Well lets see lets see…there’s like 247643982778264 thoughts floating around in my head at this moment things have just been so crazy but now seem like they have sorted themselves out. Which is def the best thing I’ve heard so far from this whole ordeal. Insurance has been a pain in my rectum for like 6 months now but seems to be well worth the hassle at this point. There’s just somethings you have to push for no matter what maybe going on or how you maybe feeling. To fight and win the battle is better then to fight and hit a road block and put things in reverse. I get discouraged yes, just like any normal person with a soul lol. But I find it now easier to bounce back from that because my level of faith has def tripled over this time frame. Now after 22 years of struggling with myself and who I am it seems to be coming to a swift end and I would have to def say im relieved. I know Ive seen some people discuss a sort of grieving period after and/or before surgery but for me it’s just like finally there’s going to be peace in my life. Finally my thoughts, actions, and feelings will align with my outer appearance. It’s still very much surreal to me. There’s a lot that a single operation is going to change and its just like wow, why can’t this be so simple for all of us. Quality of life will def be improved as a whole so why not “cure” what they diagnosis? It’s just blows my mind how backwards they make things for us.

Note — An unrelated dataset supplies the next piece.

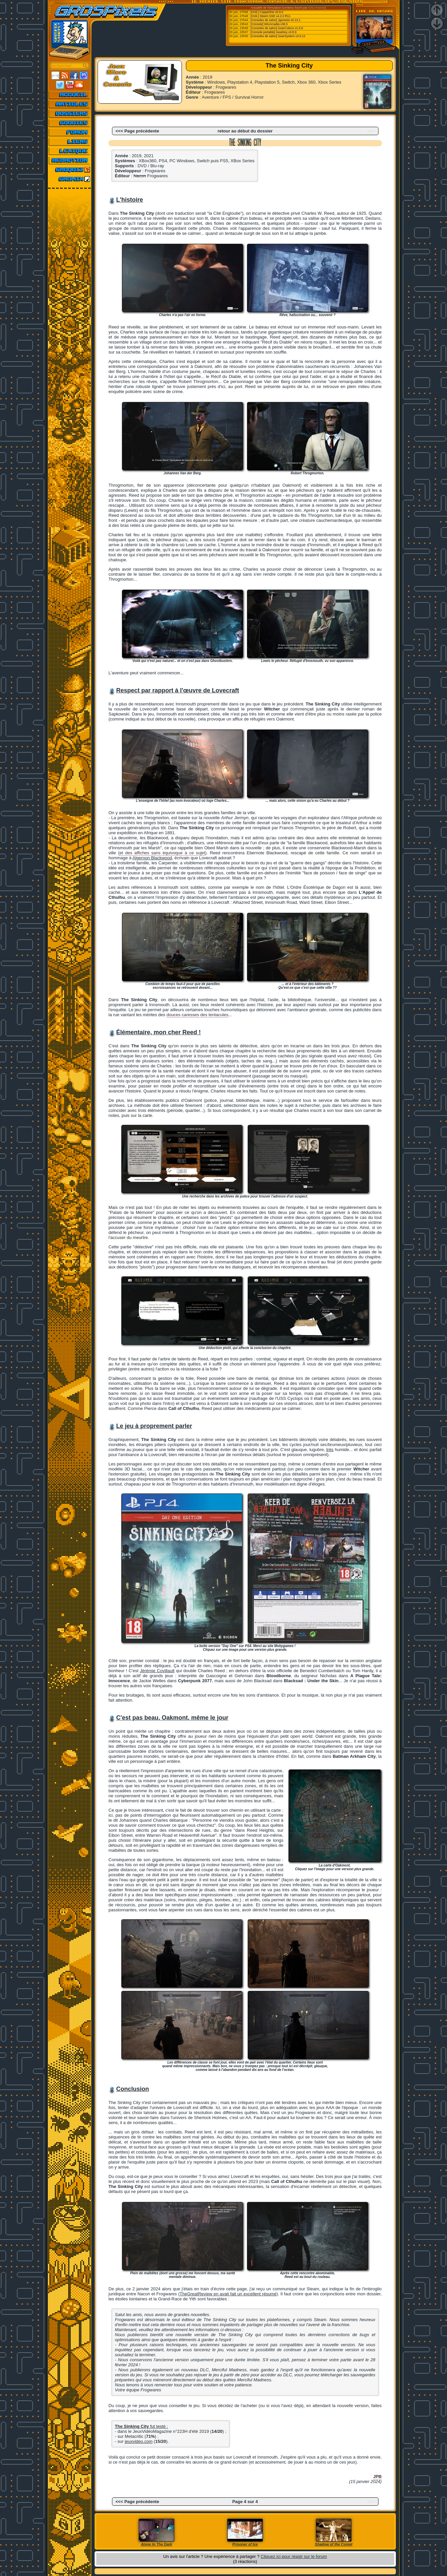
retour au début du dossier (245, 130)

A mere 6 months, change is going to completely over take reality and its just like WOW! This is it feels like when I knew I was ready to start taking T. It was just a countdown to show time and that’s what this feels like. I dont even or better yet I cant even describe the feeling just the thought of that gives me. I will admit i am nervous I’ll be in a unfamiliar country for a life changing event but at the same time im ready as ever. I dream about that day and have for a long long long time. Waking up with an iv in my hand and nurses trying to change my bandages. It’s like in the dream I feel everything how its supposed to be. I had a dream of my first shower completely post op, man if I could put into words the feeling that overcame me I would. I def woke up with a nice smile I just def can not wait. I never thought in a million years I would be this close to closure. I honestly thought It was going to take me for ever or even worse I would be stuck like this for the rest of my life. I’m not afraid of a lot but that right there would be the top of the list. But since knowing everything is solid I’m much more relaxed I do know that which def def feels excellent as well. Not even 2 years on T yet and when its over I’ll be barely 2 1/2 years on T. Its crazy I made a transition time line back in 07 and im right on time for top surgery but hyst. and bottom ive got those in early and it feels so good. to be so young and get this over and out of my life I feel like im getting another chance to do things properly. They way they should have been in the first place. And with new life comes new things as well. Learning how to break away from certain things and adapting to others. As well as getting myself ready to move into career mode and not just job after job to get by. Then finally settling down with someone whenever that may happen lmao but all in due time by Allah’s will.